Your task: Keep only the lines of the material below that contain the word "will". Copy those lines.

(Available records)

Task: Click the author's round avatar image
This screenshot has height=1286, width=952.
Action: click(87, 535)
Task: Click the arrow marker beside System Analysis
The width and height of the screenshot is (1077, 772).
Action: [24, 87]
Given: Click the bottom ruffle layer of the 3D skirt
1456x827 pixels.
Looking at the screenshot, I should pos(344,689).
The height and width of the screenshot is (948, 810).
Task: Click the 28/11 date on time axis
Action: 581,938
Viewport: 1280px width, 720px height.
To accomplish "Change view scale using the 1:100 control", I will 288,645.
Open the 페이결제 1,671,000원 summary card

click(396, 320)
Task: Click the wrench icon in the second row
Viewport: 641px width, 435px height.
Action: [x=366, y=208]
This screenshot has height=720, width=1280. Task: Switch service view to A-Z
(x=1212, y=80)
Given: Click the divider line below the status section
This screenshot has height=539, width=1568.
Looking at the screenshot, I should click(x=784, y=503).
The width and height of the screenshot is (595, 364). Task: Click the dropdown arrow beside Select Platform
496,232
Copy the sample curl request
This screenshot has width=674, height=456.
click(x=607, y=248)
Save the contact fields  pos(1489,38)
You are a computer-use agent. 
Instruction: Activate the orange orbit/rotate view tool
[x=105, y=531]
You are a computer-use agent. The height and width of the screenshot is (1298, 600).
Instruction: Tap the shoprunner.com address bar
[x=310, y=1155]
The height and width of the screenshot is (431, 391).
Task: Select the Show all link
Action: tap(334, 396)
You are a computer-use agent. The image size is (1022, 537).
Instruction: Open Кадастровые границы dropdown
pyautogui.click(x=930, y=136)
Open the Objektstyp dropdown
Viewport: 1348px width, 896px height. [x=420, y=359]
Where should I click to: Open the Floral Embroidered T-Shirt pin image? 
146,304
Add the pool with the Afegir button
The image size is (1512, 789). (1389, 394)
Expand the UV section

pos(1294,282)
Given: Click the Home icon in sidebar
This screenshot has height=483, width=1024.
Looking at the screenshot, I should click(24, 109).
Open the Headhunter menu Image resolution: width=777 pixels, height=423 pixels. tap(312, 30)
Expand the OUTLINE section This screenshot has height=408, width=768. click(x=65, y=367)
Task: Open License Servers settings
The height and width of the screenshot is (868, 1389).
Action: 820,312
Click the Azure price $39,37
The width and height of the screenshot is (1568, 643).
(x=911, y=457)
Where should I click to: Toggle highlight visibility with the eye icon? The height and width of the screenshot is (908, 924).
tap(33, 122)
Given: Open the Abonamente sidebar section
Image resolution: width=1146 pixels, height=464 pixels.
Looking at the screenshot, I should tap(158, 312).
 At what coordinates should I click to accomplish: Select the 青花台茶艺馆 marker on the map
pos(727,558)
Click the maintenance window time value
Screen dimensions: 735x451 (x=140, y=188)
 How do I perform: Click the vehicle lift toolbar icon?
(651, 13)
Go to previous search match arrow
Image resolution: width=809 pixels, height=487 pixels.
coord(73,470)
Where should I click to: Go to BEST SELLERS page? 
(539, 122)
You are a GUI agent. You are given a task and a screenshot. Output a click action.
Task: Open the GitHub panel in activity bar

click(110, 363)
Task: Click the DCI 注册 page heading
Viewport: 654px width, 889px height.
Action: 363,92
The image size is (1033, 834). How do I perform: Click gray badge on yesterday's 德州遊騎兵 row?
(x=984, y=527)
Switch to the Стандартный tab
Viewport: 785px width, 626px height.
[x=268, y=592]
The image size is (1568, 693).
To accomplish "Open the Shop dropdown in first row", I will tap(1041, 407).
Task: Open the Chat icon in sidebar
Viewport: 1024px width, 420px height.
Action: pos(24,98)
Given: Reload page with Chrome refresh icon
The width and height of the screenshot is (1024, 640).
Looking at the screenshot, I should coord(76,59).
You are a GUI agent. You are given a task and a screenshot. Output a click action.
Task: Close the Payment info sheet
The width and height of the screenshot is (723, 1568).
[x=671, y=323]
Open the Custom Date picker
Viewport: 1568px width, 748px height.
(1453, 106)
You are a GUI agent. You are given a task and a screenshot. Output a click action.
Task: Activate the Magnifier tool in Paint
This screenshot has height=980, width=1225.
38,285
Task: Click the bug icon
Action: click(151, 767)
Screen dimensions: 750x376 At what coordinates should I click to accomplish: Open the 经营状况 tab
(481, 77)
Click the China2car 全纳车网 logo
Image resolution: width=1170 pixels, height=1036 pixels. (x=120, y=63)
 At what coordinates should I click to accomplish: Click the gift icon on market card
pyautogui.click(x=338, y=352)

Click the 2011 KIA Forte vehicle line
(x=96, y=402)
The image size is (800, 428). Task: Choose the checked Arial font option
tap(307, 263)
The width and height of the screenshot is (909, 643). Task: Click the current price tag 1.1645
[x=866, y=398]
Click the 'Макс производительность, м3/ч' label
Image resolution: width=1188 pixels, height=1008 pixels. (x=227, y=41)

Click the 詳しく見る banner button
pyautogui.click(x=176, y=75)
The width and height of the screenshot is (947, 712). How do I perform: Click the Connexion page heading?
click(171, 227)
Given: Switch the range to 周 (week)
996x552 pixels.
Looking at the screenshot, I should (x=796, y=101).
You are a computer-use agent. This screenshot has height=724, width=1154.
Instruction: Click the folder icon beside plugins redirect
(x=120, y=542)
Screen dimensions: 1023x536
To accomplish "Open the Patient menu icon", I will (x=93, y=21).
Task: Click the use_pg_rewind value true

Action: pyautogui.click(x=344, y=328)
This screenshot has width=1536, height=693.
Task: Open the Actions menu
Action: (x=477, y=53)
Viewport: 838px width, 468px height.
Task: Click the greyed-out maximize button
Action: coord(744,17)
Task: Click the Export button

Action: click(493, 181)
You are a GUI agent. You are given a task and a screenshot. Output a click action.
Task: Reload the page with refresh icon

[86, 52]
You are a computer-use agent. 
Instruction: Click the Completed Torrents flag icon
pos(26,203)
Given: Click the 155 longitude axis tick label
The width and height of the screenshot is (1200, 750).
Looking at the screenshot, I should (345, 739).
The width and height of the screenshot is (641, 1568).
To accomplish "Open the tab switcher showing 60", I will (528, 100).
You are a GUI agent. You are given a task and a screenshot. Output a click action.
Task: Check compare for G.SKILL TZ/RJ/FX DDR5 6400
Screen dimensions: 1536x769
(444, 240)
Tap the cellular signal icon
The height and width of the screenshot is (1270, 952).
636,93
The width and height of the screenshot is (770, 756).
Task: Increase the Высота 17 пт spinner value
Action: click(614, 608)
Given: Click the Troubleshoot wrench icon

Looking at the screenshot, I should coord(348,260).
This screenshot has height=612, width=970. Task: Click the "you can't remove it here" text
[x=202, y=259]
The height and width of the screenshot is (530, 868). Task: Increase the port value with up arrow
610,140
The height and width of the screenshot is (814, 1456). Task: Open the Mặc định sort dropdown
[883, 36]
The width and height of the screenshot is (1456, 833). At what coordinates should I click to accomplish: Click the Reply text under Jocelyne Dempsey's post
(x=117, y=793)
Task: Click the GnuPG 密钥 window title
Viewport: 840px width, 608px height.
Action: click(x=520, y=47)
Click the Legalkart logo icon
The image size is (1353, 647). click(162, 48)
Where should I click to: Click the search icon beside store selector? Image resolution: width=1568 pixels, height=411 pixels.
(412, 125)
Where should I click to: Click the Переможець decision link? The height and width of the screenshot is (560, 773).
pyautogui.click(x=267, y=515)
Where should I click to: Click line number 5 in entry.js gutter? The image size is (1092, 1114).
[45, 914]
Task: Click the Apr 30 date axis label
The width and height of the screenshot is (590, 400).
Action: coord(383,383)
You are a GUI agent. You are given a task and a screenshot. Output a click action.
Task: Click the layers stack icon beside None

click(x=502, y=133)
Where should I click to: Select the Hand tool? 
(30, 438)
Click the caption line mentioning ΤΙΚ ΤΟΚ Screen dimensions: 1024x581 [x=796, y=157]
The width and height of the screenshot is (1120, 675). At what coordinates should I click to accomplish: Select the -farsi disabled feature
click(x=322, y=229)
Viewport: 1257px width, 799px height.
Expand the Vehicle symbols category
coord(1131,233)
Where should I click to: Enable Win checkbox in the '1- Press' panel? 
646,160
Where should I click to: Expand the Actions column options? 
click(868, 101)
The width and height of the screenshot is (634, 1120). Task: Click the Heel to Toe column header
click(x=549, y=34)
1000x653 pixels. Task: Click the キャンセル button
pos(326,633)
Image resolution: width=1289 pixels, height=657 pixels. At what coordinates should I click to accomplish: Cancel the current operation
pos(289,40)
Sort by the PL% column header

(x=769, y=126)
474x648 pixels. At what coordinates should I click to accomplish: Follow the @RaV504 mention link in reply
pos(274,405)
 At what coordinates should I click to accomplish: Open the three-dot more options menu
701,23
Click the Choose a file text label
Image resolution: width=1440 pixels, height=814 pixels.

(End Available records)

Task answer:
To accomplish "Change view scale using the 1:100 control", I will 288,645.
To accomplish "Open the Shop dropdown in first row", I will tap(1041, 407).
To accomplish "Open the Patient menu icon", I will (x=93, y=21).
To accomplish "Open the tab switcher showing 60", I will (528, 100).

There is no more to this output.